Anforderungen> Filtere die Einträge unten und gib nur die Zeilen wieder, die die Zeichenfolge „Click“ enthalten. Groß- und Kleinschreibung zählt dabei.
== Vorliegende Einträge
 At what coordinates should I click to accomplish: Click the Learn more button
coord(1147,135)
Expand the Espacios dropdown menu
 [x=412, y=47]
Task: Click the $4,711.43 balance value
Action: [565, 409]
====
Korrekte Ausgabe>
 At what coordinates should I click to accomplish: Click the Learn more button
Task: Click the $4,711.43 balance value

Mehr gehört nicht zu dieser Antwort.